It is a straight shot to Reykjavik, and I instantly adore the city. I park off the side of a one lane brick road and let the sweet smell and mellifluous sounds of a corner café suitably named Café Paris pull me inside of it. At a table lined with tiny, emptied coffee cups and pulled apart pastries, my pesky human need for sleep sets in all at once like a Boeing 747. I head to my Airbnb accordingly.
I fight a quick nap and lose. When I wake up, it’s late afternoon and I am ready. With a map and a generally bad sense of direction, I head south.

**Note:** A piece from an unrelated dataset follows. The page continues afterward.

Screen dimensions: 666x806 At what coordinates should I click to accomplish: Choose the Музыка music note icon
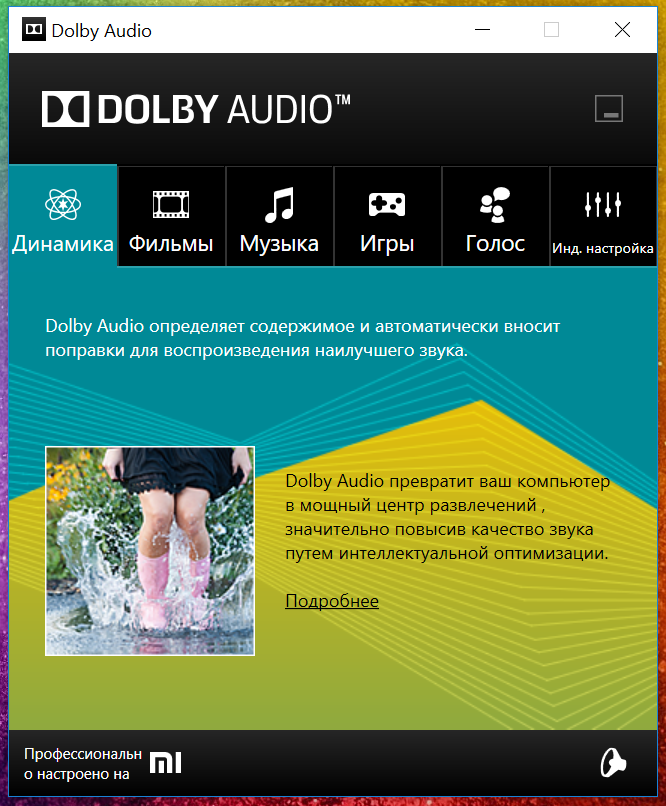point(279,205)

Before I arrived in Iceland, I was warned about one thing that I’ll call “waterfall complacency.” Iceland is bursting at the Nordic seams with waterfalls–each one more powerful than the last–that it’s allegedly entirely possible to grow used to seeing them. Eventually, I might even forget to stop and stare. It’s not long before I catch sight of Seljalandsfoss, my first Icelandic waterfall. I arrive and carefully trace its edges, making sure that I properly remember every inch. I find it hard to leave, but don’t make it far before I hit Skógafoss when I do. Seemingly still untouched by waterfall complacency, I am captivated. Even more than I was at the last. Moody light pulls me across a rocky path and leads me to its hem. In its dark corner, water splashes over and all around me. Soaked, I press towards Vík.
Given a specific set of instructions, I turn onto an unmarked dirt road and follow it to Black Sand Beach. Here I’m not surprised to find, like so many before me, remains of a wrecked DC-3. I investigate it, shoot it, step on it, and leave it, heading toward the coast. This is the first time I feel far away from home. It’s the first time nothing around me feels familiar or even earthly. I’m on another planet, watching the sky wave pink and blue around me.

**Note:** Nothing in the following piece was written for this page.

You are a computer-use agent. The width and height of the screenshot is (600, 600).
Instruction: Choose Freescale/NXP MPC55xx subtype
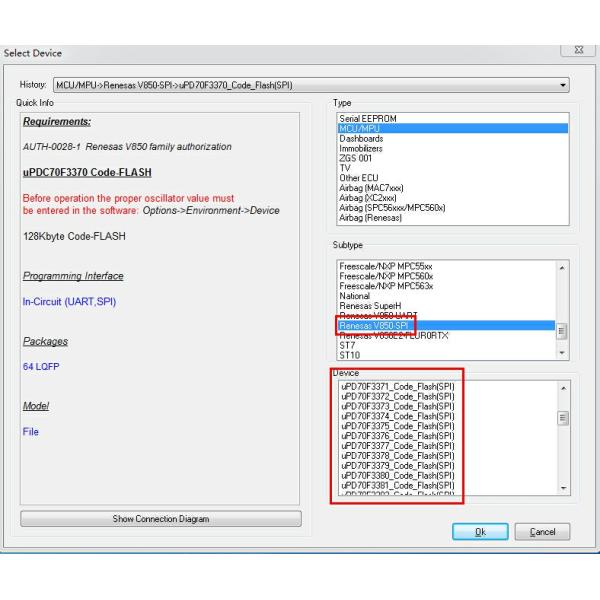click(386, 267)
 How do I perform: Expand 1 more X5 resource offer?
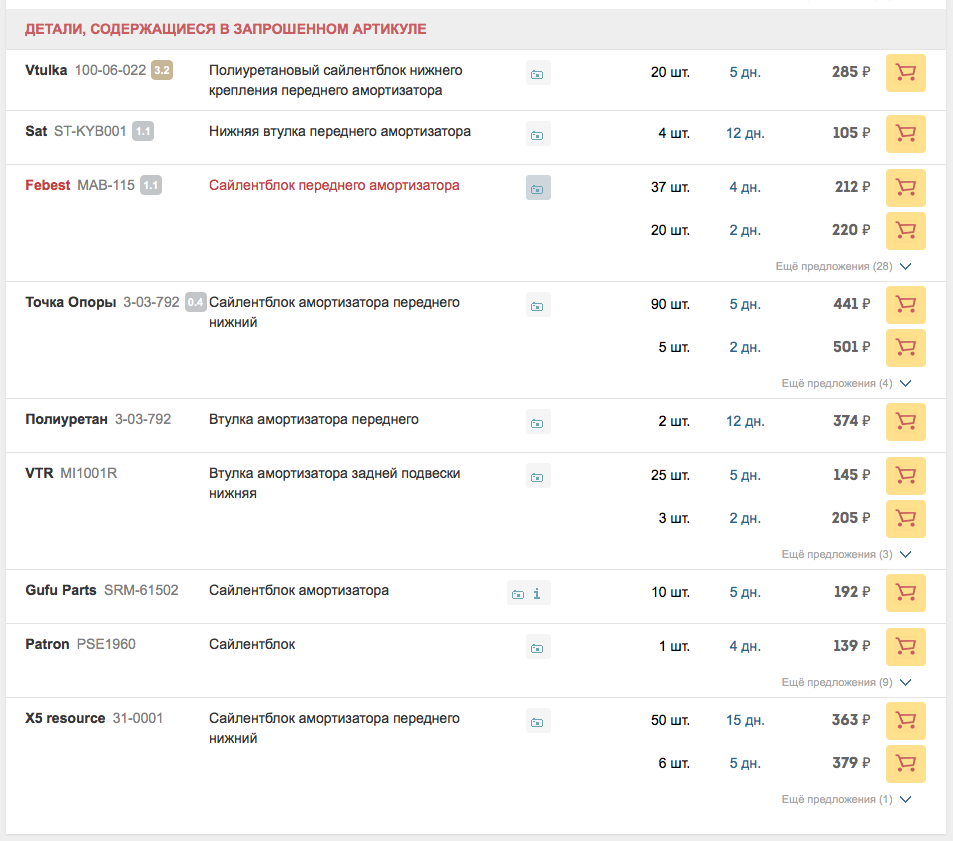(x=846, y=800)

The drive home is surreal. It’s past 11pm and the sun has just set, but not really. Light holds onto the sky like it’s not ready to let this day go, and I feel comradery in my sentimentality. I wind around hills and cliffs and falls, and eventually get lost in the city. I find what is probably the Icelandic equivalent of a 7-11 and make my first international purchase (water and paper towels). I’m relieved to find my way home, though I’d be content to continue surveying this sleepy 3am city just the same.
In the morning, I wake up in the capital and really like the idea of that. Nothing feels foreign to me (the lack of language barrier and my time spent soaking in the Pacific Northwest help, I’m sure), but everything feels undiscovered. It’s a quick walk downtown, and I stop at Reykjavik Roasters. There’s something very familiar about this tiny coffeehouse, but it’s probably just the Bon Iver. An old, stacked church called Hallgrimskirkja sits a few blocks away, and it’s easy for me to find. I take the elevator up to a room wrapped in windows and stools. The 360° views go on for miles, and I’m left to consider every brightly painted home and the infiltration of glorious Swiss and Scandinavian design.
My itinerary is full today, and the first stop is Blue Lagoon. Here, I find steam gently rolling across a milky, blue pool. I bask and bathe and breathe in air that tastes like Bentonite clay. I’m warm from the inside out. When I leave, I feel new.
I take the long way toward the Golden Circle with Gullfoss and Geysir in mind. I glide past red dirt roads, lonely houses, and seemingly endless patches of evergreens. I pull up cliffside at Gullfoss and catch a fraction of the view. I’ve got shivers, but it could just be the cold. When I approach the massive, sharp edge, I’m the smallest version of myself. I quickly find that there are relentless, overbearing things and people and ideas that don’t exist here in this country and moment. Only I and Gullfoss remain, but I am a speck compared to it. I feel new again, but in a different way.
I stop at Geysir on my way out. Ominous steam hovers over four small pools. I’ve never seen a geyser up close, and only half know what to expect. Twice on my walk to the pools, the surprise is spoiled. Water bursts through the earth intermittently to the collective sound of shutter clicks and crowd fascination. Nature’s Jack-in-the-box. It marks the end of a very good day.